O ensino médio abriga aprendizagens que marcam os estudantes por toda a vida. Essa etapa da educação básica, em especial, é um período no qual o sujeito se vê obrigado a romper fronteiras que envolvem uma profunda e constante autoavaliação de seus pensamentos, sentimentos, motivações e ações. Soma-se a isso o fato de a escola ser um campo de tensões e conflitos, no qual nem sempre aquilo que se pensa, sente ou faz é aceito de forma tranquila e harmoniosa.

Nesse sentido, há muito o que ser concretizado para fazer jus ao protagonismo estudantil e à valorização e promoção dos direitos humanos, preconizados pelas Diretrizes Curriculares Nacionais para o Ensino Médio (DCNEM). De acordo com a legislação brasileira, temas como gênero, identidade de gênero, raça e etnia, religião, orientação sexual, pessoas com deficiência etc., constituem pontos nodais a serem considerados na construção dos projetos pedagógicos das instituições que ofertam esse nível de ensino.

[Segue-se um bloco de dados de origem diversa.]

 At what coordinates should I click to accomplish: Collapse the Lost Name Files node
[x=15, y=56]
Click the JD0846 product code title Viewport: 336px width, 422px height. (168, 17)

Em última instância, a tematização desses assuntos tem como propósito a construção da solidariedade, entendida aqui como um dos pilares do que se denomina inclusão.

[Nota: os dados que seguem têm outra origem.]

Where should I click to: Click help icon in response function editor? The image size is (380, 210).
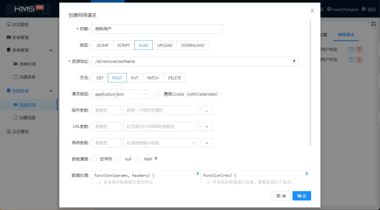306,174

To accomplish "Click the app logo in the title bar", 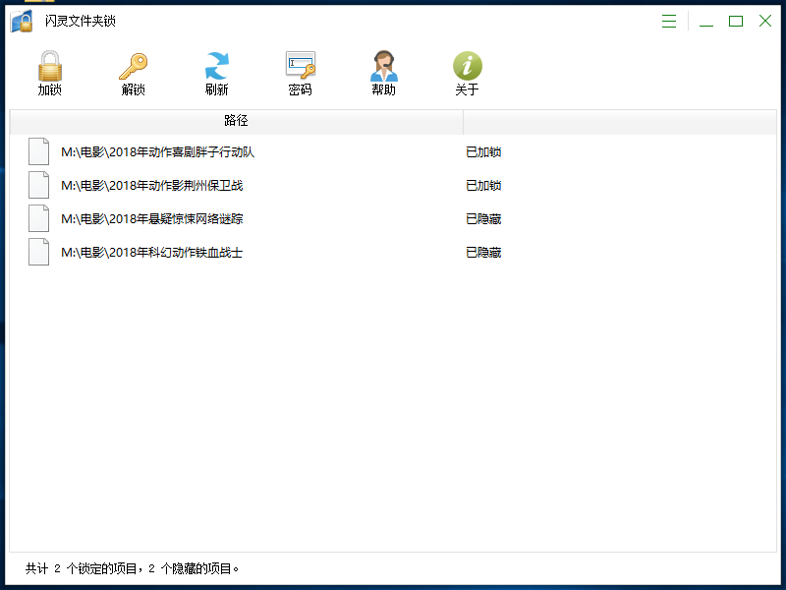I will pos(22,21).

Para a professora Bader Sawaia, a inclusão é um processo que está dialeticamente ligado à exclusão. Isso significa que não há um ponto de chegada, visto que no percurso a ser trilhado há inúmeras fronteiras a serem superadas. E a cada superação, novos limites se erguem, novas exclusões acontecem, demandando mais e maiores esforços para que novos processos inclusivos se instaurem.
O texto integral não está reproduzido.